(i) Since \left(\begin{matrix}a&b\\c&d\end{matrix}\right)\left(\begin{matrix}x\\y\end{matrix}\right) = \left(\begin{matrix}x\\y\end{matrix}\right), we see that ax+by=x and cx+dy=y. These rearrange to give (a-1)x=-by and (d-1)y=-cx, whence (a-1)(d-1)xy = bcxy, which is exactly the desired equality.

We know that either x=0, y=0, or (a-1)(d-1)-bc=0. If x=0 (i.e. if L_1 is the vertical line along the y-axis) then our original equations tell us that by=0 and dy=y for all y, whence b=0 and d=1, and so (a-1)(d-1)=bc is satisfied. Similarly, if y=0 then cx=0 and ax=x for all x, and so (a-1)(d-1)=bc is satisfied. The last case trivially gives us the desired equality.

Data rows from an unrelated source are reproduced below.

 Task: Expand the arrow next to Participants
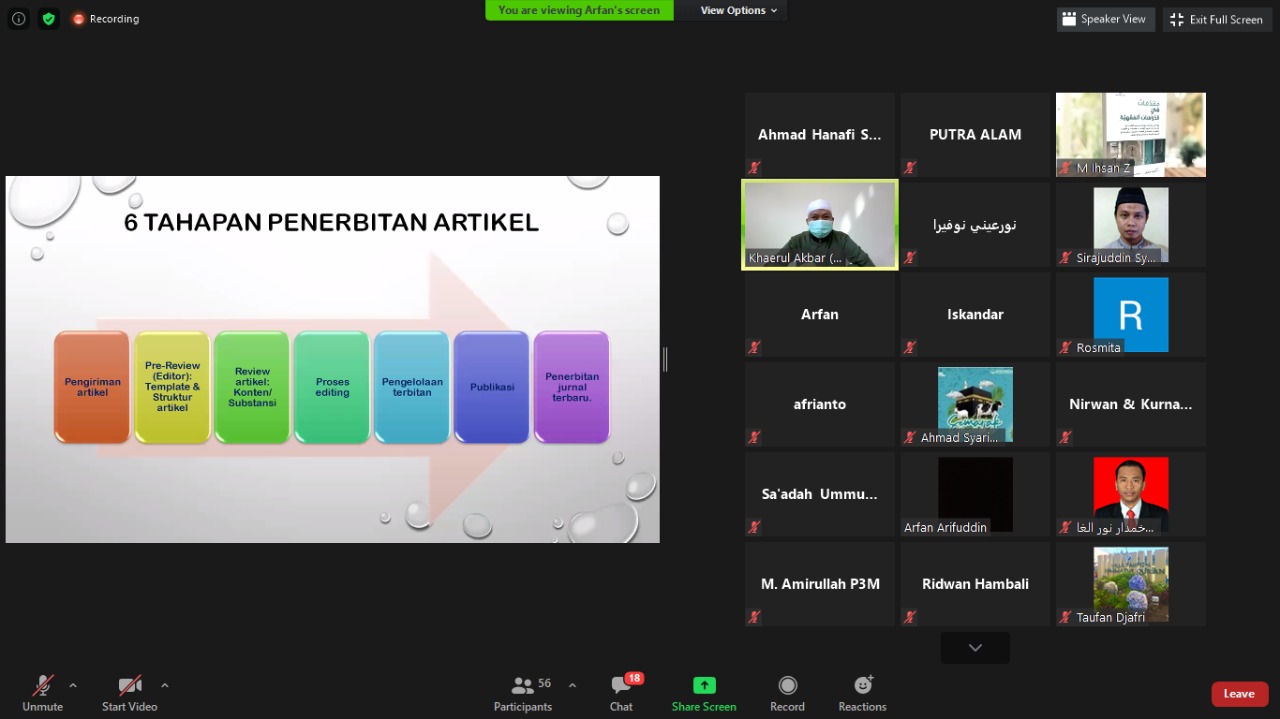(572, 685)
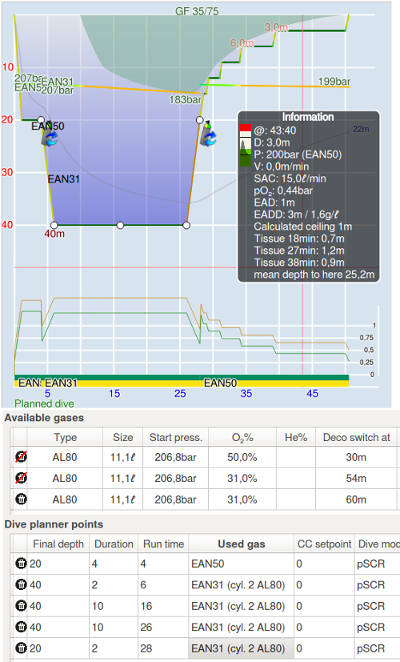Click the Deco switch at column header
The image size is (400, 662).
356,437
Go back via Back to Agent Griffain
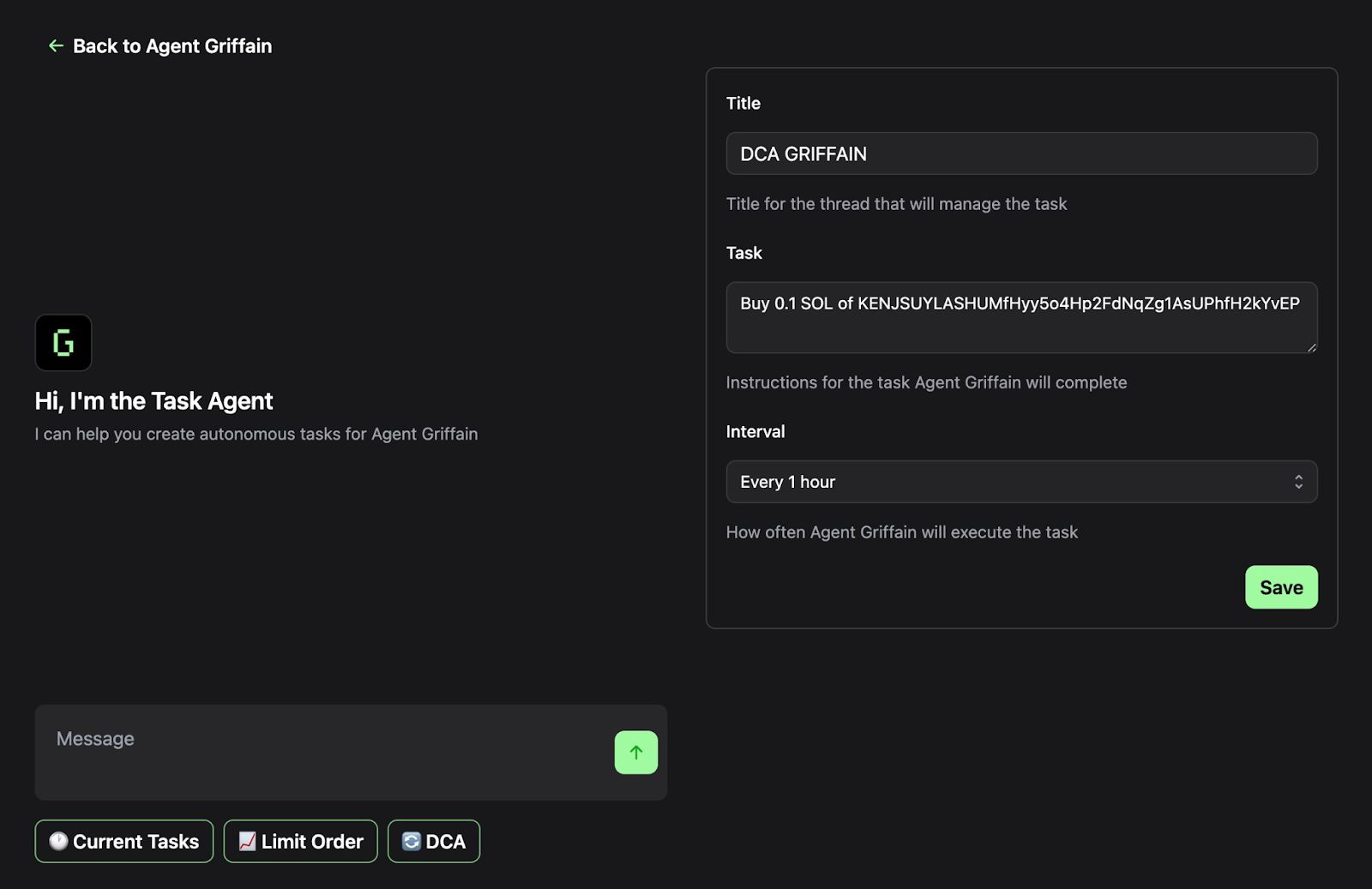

(An alternative (and much slicker) method can be given by writing \mathbf{A}\mathbf{x}=\mathbf{x} as \left[\left(\begin{matrix}a&b\\c&d\end{matrix}\right)-\left(\begin{matrix}1&0\\0&1\end{matrix}\right)\right]\left(\begin{matrix}x\\y\end{matrix}\right) = \left(\begin{matrix}0\\0\end{matrix}\right) and arguing that the determinant of \left(\begin{matrix}a-1&b\\c&d-1\end{matrix}\right) must be zero.)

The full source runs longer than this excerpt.